Endemic Pandemic Challenges
I don’t know if I can fully articulate how difficult it is to be in the restaurant business right now. Dealing with being in the middle of a pandemic, labor shortages, food shortages, and the summer heat presents new challenges every single day. The last week of August, the unrelenting heat and humidity forced us to close for dinner three nights in a row. With a staff of just seven people I must protect everyone’s health. The front of the house may be a nice 80 degrees, but in the kitchen it is 100.
It is hard to disappoint so many people by closing early and changing our hours without a lot of notice. It is so hard to turn off the phone for hours because we can’t handle pick-up orders as well as the line of people in front of us. Every person in the restaurant is giving their all, but it still isn’t enough to keep up with demand.

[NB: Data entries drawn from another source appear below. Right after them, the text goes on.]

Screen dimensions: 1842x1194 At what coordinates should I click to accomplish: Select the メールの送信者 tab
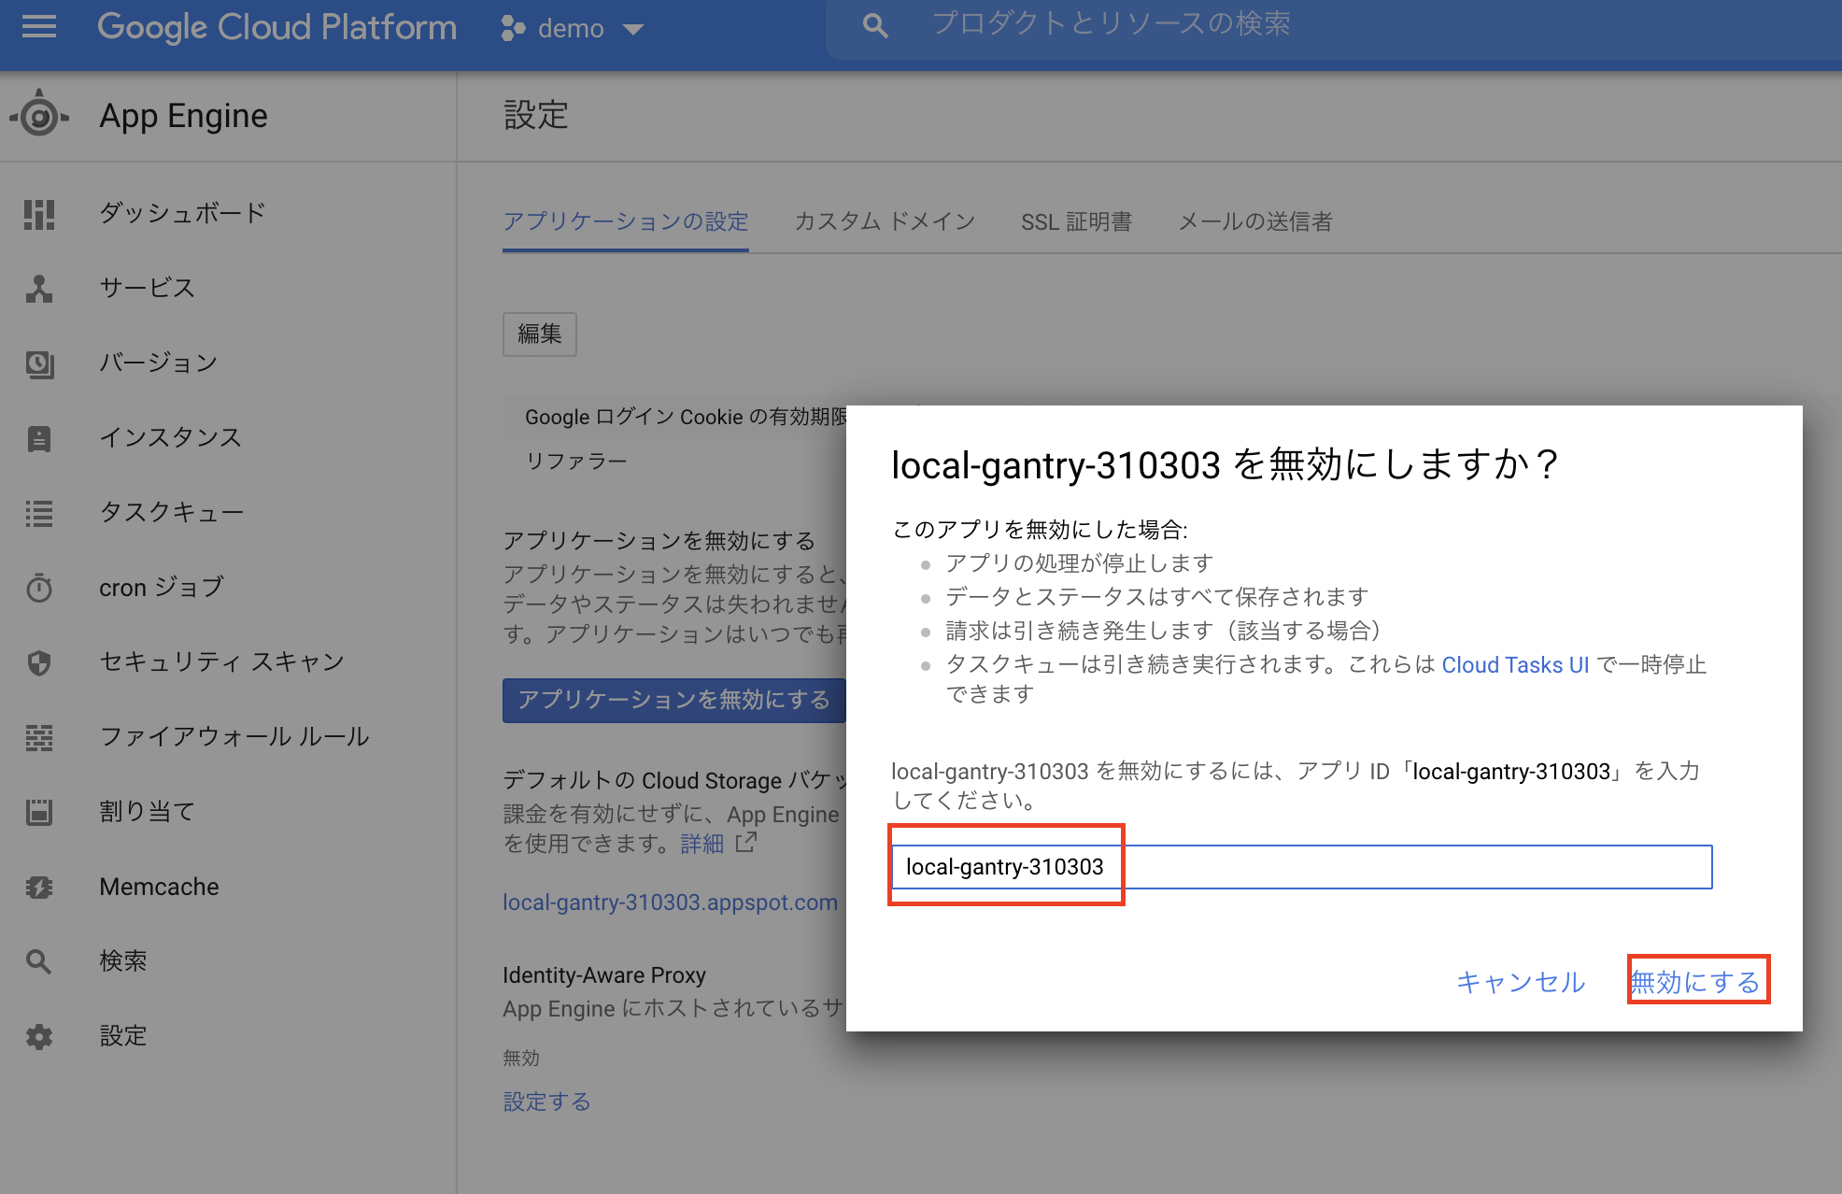coord(1254,221)
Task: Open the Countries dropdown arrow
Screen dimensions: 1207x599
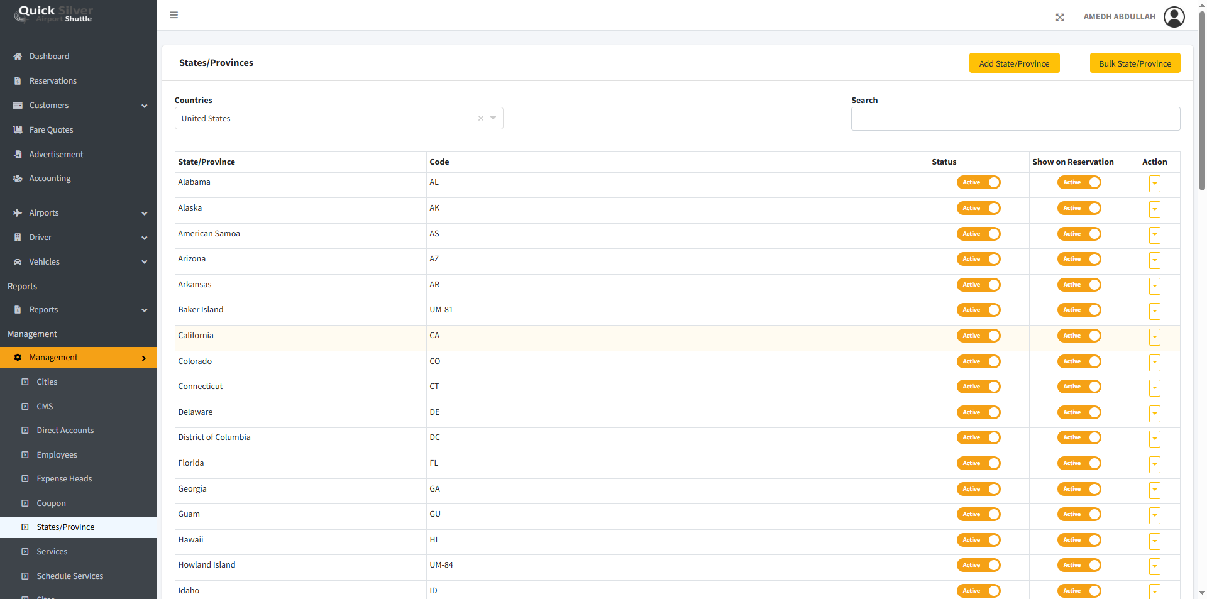Action: tap(493, 118)

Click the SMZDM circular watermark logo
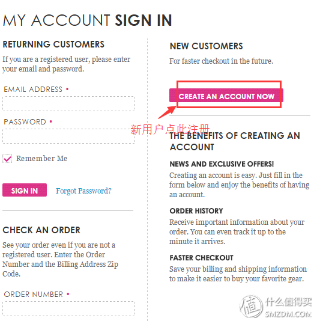(x=251, y=307)
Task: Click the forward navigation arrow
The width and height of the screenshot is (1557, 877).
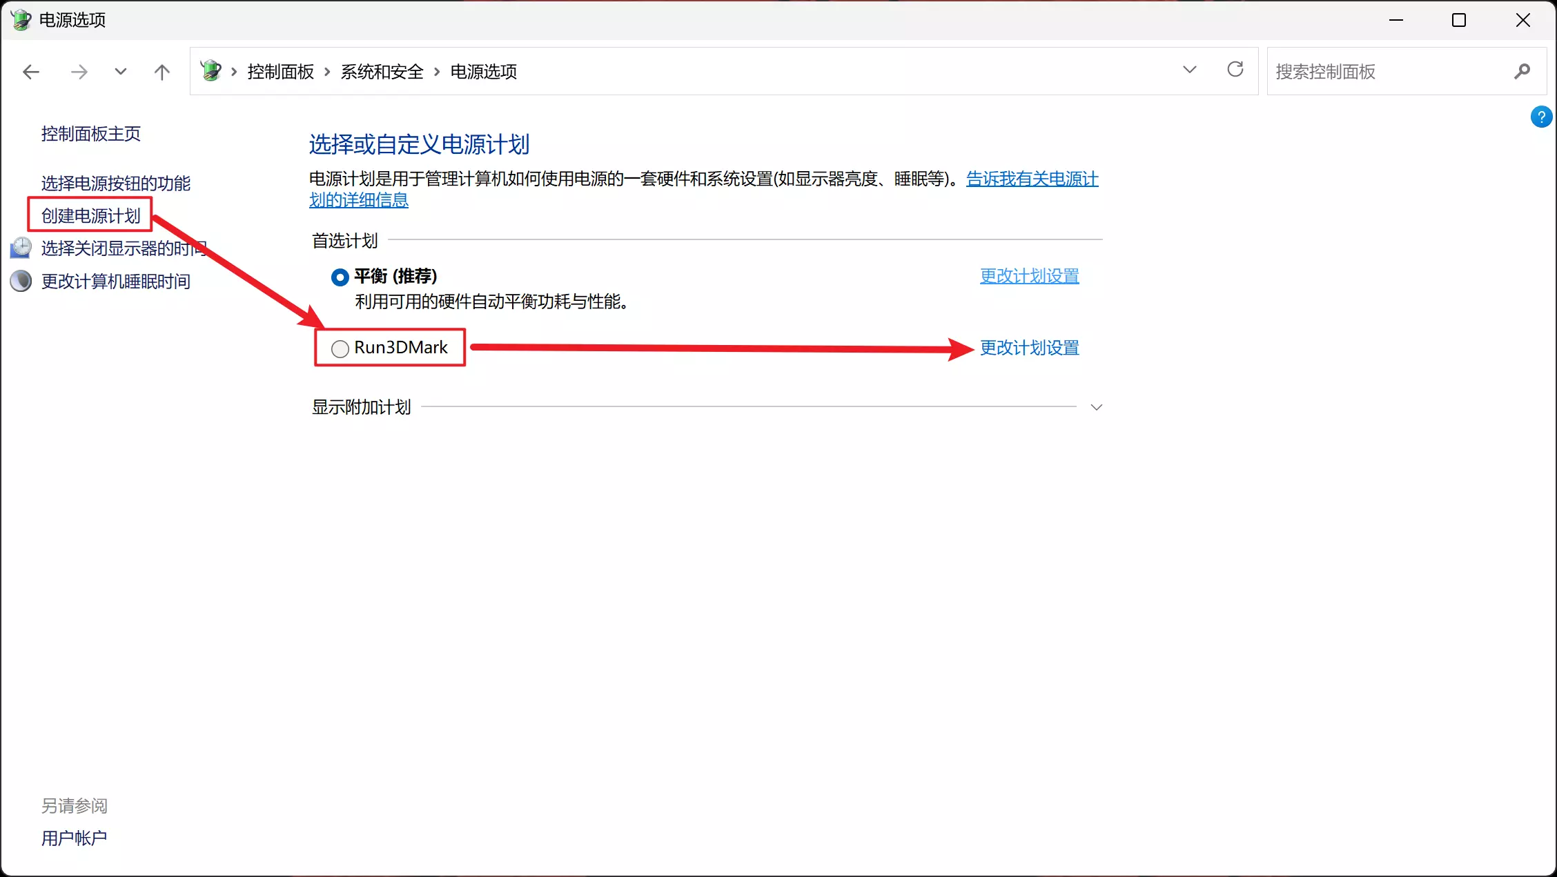Action: (79, 72)
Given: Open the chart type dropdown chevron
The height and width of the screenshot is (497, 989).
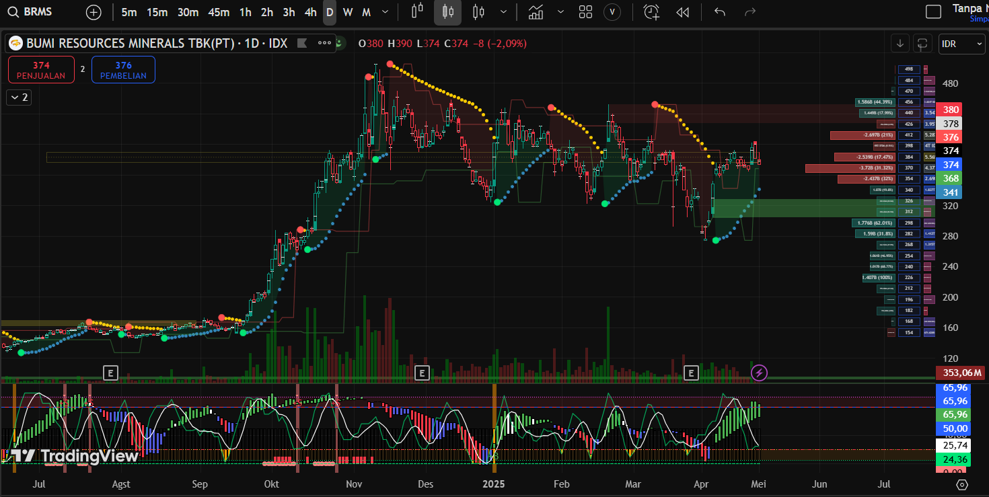Looking at the screenshot, I should click(504, 12).
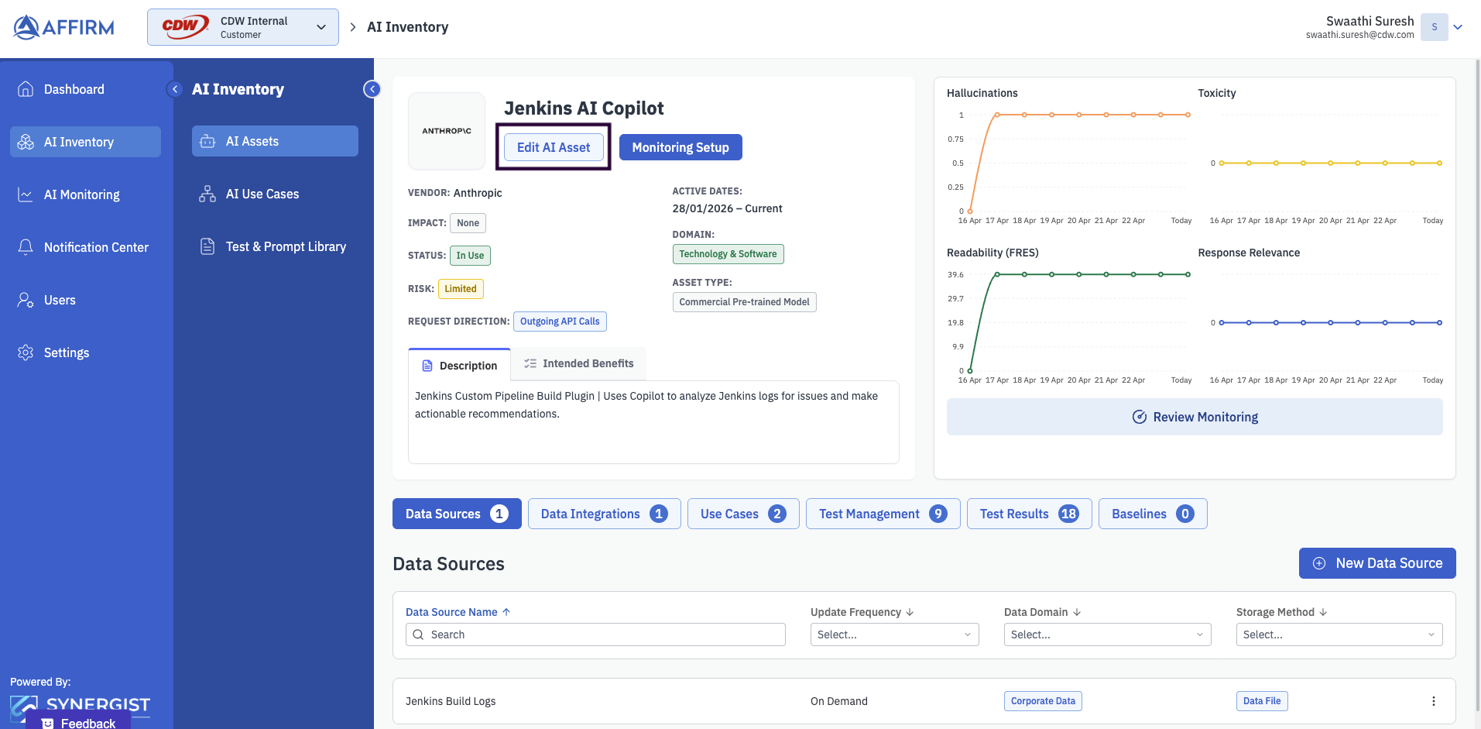Click the AI Use Cases hierarchy icon
The height and width of the screenshot is (729, 1481).
click(x=207, y=194)
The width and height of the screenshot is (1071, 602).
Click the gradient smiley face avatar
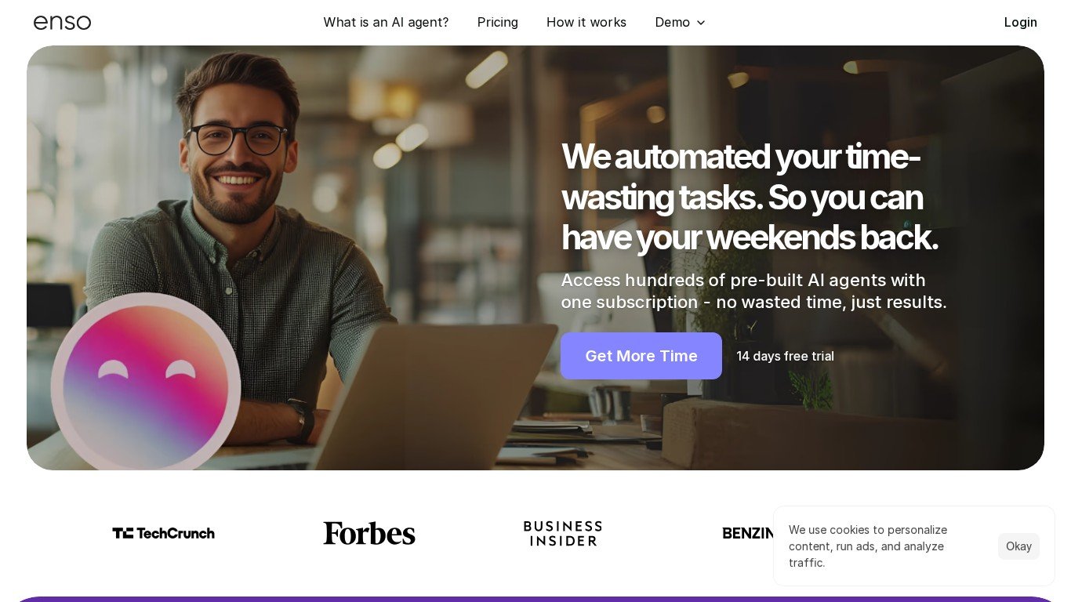click(x=146, y=382)
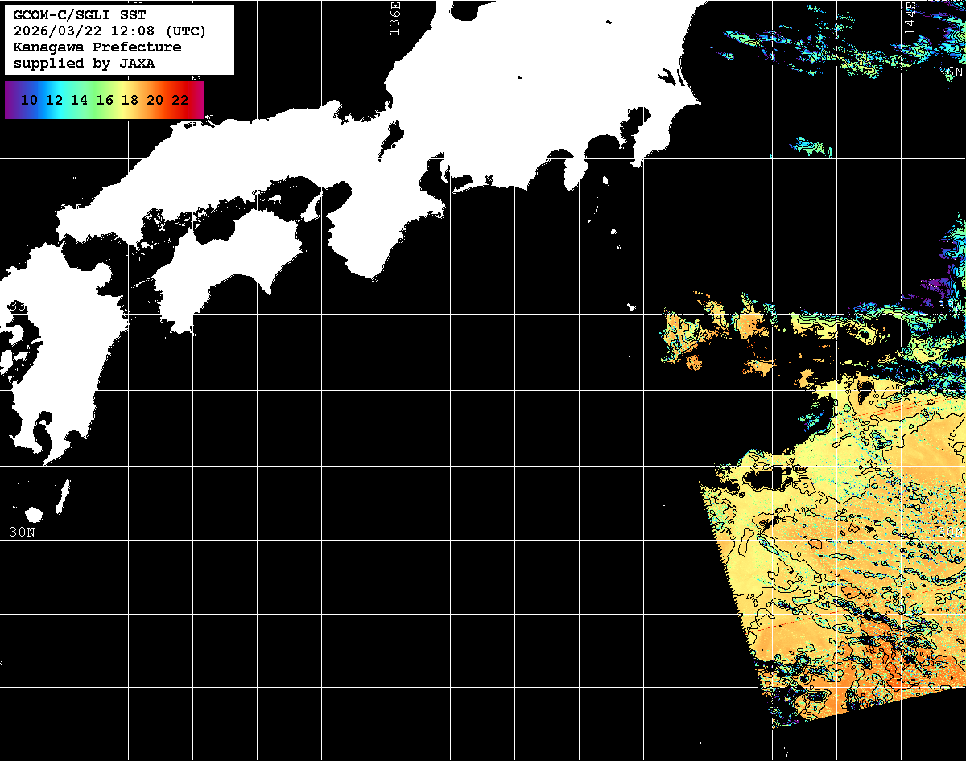Pick the 18 degree yellow legend value
This screenshot has height=761, width=966.
[x=130, y=101]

This is the tightrope every restaurant is walking right now: how to keep staff and customers happy while dealing with all the aforementioned problems. Chatting with a front-of-house manager at another restaurant the other day, he mentioned that a customer said they would never be back if they didn’t stock his favorite rum. That rum is currently unattainable through the supply chain. He said it’s easier to find new customers than a bottle of alcohol right now.
I am fully behind the plastic bag ban in Maine. It has, however, created yet another supply chain problem. Our compostable plastic bags cost a penny apiece; the paper bags that we now need for to-go orders cost 37 cents each. We ask customers if they will be eating outside or taking it to-go, and the number that say “to-go” and then half an hour later are stuffing a paper bag into our trash can is astounding. Suddenly we can’t source our to-go boxes. Like I said, every day we have to just adapt and move forward.
Anyone that grocery shops knows food prices have just been constantly rising. For us it means bags of cheese that used to be $30 are now out of stock, and the replacement is $90. The cost of chicken has doubled and food suppliers refuse to deliver unless you place a $1,000 minimum order. The stress around just sourcing things is immense.
This is not to say there aren’t so many positives. The number of people who thank us for just being there, for making their dinner, for surviving the pandemic thus far, is uncountable. The kids I have watched grow up who are coming in for their favorite meal. The kids headed off to college who needed their last fix of Bruce’s Burritos. The people who’ve made us their birthday dinner request. These people make it all worth it.
We are also very lucky we don’t have the angry customers you see so often at other places. We have always had a wonderful customer base that’s genuinely kind; plumbers, painters, artists, teachers, lawyers, architects and the retired folks have all just been amazing, and serving them has been a joy. Of course, there are a few exceptions, but they are rare and are far outweighed by the so many excellent experiences we have.
In the coming months we have even more challenges ahead of us. We will not be able to take phone orders. We will have to stop taking orders at 6:45 even though it says we are open til 7 on Google. There will be random days when we will have to close and hours that will vary. I just hope our fabulous customers will continue to support us.
With us and every other restaurant, the best way to find out what is going on is to check their social media. I post specials and updates every day to Instagram, Facebook, Twitter and Google. Things are not back to normal, and as restaurants continue to struggle we need understanding and kindness. We are here because we love to feed people, we love our communities and want everyone to come out on the other side of this pandemic healthy and happy.